STRING website: https://string-db.org
API documentation: https://string-db.org/help/api/
Download page: https://string-db.org/cgi/download
Publications: https://string-db.org/cgi/about

Bundled Resources

Main SKILL.md + 1 reference file. Original total: 990 lines (SKILL.md 534 + string_reference.md 456). Scripts: 370 lines (string_api.py).

references/api_advanced.md: Advanced API features (values/ranks enrichment, bulk upload, R/Cytoscape integration), output format details, HTTP error codes, data license — content from original string_reference.md that exceeds Core API scope.

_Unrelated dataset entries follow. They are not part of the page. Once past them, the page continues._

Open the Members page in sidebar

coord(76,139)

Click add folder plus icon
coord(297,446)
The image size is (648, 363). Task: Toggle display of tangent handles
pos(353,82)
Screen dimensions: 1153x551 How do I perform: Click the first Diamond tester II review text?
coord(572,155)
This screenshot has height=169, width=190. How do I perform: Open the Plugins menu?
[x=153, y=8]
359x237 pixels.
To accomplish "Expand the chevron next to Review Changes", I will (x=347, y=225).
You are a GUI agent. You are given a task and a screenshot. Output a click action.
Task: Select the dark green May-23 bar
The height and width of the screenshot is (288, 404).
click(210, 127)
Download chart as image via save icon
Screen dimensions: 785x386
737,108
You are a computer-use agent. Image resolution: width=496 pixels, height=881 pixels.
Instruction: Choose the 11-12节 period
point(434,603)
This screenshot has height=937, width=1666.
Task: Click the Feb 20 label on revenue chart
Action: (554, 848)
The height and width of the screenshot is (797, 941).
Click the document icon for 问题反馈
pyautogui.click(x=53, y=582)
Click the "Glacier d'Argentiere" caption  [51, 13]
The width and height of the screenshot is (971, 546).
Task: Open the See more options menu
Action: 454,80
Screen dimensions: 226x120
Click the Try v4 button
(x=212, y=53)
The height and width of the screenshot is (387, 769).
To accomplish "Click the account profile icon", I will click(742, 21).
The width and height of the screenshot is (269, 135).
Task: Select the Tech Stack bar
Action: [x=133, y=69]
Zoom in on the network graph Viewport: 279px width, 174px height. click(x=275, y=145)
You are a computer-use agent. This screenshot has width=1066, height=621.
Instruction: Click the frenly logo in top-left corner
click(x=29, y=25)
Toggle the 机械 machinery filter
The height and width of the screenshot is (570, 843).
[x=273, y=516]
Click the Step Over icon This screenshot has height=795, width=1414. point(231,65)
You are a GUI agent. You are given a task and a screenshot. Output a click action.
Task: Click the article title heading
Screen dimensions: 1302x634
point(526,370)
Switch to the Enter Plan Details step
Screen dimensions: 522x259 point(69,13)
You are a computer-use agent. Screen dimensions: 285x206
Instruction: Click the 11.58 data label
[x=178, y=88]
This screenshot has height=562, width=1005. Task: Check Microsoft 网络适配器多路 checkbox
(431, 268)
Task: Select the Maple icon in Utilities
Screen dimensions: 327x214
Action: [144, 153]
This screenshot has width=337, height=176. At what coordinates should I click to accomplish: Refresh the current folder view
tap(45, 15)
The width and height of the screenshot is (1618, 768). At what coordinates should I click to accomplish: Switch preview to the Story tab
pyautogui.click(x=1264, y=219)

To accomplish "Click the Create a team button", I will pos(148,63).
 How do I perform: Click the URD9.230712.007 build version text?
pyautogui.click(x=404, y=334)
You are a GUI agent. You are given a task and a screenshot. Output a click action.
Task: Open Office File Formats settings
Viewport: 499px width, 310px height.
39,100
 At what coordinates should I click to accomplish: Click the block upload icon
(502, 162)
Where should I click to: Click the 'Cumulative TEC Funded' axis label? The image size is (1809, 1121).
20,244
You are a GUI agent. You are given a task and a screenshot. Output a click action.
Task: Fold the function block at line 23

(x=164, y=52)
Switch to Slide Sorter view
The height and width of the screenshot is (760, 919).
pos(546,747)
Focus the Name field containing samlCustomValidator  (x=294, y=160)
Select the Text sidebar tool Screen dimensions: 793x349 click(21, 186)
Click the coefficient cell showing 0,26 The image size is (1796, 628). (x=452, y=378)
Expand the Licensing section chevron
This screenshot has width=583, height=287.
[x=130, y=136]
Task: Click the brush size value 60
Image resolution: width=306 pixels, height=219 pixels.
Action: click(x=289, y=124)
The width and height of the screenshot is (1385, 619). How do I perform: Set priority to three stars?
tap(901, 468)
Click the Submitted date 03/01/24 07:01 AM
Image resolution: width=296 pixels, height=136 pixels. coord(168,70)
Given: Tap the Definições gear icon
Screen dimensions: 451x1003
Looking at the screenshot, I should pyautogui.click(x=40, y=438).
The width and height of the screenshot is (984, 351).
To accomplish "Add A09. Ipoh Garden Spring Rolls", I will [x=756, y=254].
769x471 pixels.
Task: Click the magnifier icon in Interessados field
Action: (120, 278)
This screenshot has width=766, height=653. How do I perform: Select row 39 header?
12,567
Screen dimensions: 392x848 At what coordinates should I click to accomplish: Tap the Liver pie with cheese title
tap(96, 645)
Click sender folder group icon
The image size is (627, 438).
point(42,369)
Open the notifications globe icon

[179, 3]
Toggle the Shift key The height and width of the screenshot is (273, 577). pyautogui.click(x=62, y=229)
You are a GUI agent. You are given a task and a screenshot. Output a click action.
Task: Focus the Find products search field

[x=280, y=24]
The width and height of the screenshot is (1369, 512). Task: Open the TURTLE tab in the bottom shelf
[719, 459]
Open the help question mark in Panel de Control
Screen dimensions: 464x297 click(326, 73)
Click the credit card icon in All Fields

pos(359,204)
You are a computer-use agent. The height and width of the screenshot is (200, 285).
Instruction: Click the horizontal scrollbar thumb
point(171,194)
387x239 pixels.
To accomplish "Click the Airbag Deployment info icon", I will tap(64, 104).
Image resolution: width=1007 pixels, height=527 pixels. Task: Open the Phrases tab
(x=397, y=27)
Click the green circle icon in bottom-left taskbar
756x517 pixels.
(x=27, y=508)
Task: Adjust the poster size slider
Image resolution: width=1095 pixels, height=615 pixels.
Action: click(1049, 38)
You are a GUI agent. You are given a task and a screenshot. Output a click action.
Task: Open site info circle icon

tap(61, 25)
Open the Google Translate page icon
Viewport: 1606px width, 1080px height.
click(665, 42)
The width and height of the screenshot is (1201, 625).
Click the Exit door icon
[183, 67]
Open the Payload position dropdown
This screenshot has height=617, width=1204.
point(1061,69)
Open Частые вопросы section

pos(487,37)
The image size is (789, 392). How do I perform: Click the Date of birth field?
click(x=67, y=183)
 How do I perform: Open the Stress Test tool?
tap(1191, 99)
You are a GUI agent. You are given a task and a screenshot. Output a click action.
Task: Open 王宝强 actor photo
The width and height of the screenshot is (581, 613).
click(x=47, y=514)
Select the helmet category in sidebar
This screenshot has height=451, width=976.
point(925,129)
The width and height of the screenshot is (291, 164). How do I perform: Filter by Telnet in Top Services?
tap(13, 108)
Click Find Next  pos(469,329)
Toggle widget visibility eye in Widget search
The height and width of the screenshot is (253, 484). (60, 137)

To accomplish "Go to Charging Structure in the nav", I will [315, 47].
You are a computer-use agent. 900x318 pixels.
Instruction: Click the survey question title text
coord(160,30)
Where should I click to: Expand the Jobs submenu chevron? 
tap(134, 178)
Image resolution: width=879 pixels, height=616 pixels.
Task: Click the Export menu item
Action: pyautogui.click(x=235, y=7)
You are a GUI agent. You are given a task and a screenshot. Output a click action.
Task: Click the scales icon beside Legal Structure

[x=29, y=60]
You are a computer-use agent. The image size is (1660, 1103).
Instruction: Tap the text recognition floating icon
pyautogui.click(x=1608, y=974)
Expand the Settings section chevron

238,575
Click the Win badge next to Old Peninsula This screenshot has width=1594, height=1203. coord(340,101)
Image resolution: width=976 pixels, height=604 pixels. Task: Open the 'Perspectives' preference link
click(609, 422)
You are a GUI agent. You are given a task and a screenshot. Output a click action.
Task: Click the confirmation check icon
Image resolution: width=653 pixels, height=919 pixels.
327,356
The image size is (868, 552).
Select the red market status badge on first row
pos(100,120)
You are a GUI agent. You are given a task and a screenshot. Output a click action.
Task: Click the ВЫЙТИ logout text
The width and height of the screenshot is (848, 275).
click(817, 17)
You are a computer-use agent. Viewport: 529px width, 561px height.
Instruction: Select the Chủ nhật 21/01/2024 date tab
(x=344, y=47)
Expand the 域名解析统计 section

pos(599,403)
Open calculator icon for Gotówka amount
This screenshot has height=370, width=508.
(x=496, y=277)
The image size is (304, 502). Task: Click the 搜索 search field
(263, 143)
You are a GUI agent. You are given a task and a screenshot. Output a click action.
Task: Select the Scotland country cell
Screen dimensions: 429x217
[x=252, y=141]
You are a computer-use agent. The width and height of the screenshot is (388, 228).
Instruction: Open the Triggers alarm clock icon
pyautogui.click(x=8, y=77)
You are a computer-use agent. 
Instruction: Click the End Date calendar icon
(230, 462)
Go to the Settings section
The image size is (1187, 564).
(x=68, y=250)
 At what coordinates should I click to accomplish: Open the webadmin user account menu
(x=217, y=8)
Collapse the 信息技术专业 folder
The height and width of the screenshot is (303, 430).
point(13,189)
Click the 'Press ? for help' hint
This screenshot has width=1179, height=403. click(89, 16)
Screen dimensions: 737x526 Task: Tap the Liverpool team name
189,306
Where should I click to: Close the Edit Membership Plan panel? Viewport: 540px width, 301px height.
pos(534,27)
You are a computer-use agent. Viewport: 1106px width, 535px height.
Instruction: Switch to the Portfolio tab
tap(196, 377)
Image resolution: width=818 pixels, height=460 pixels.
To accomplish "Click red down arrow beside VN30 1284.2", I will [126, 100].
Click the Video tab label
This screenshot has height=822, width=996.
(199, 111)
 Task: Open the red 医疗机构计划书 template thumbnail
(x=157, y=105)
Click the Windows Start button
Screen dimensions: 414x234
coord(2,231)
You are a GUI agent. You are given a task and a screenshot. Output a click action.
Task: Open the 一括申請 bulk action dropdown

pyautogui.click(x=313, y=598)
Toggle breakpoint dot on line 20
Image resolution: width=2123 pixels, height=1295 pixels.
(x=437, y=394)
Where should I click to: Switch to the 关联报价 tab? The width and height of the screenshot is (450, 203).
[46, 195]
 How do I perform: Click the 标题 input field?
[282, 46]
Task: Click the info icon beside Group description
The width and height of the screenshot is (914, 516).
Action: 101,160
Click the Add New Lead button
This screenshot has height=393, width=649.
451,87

Original file disposition:

```
SKILL.md
```
(534 lines) → Core API modules 1-7, Workflows 1-3, Quick Start helper function, Key Concepts (species table, score thresholds, network types). "Common Use Cases" per-operation subsections consolidated into Core API module descriptions (rule 7b): each operation's "When to use" and "Use cases" → Core API intro text. "Detailed Reference" stub section → removed, content consolidated inline
```
references/string_reference.md
```
(456 lines) → Partially consolidated inline: API endpoints → Core API modules with code blocks; species table → Key Concepts; confidence scores → Key Concepts; identifier format → Key Concepts. Advanced features (values/ranks enrichment, bulk upload), integration examples (R STRINGdb, Cytoscape), output format details, HTTP error codes, data license → migrated to
```
references/api_advanced.md
```
```
scripts/string_api.py
```
(370 lines) → Helper function pattern absorbed into Quick Start (
```
string_query
```
reusable function). Per-function disposition:
```
string_map_ids
```
→ Core API Module 1;
```
string_network
```
→ Module 2;
```
string_network_image
```
→ Module 3;
```
string_interaction_partners
```
→ Module 4;
```
string_enrichment
```
→ Module 5;
```
string_ppi_enrichment
```
→ Module 6;
```
string_homology
```
→ Module 7;
```
string_version
```
→ Recipe. All were thin wrappers around urllib; replaced with requests-based
```
string_query
```
helper

Retention: ~460 lines (SKILL.md) + ~180 lines (reference) = ~640 / 990 original = ~65%.